MATERIAL FOR THIS EXERCISE
——————————

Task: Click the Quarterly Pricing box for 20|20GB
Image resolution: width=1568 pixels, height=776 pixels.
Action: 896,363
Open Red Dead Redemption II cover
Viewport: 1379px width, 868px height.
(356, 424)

——————————

PROBLEM DETAILS
Please print, unchanged, the lines from the one holding "Image resolution: width=1568" through the last line of the listing above, including both and omitting the rest.

RESULT FOR THIS TASK
Image resolution: width=1568 pixels, height=776 pixels.
Action: 896,363
Open Red Dead Redemption II cover
Viewport: 1379px width, 868px height.
(356, 424)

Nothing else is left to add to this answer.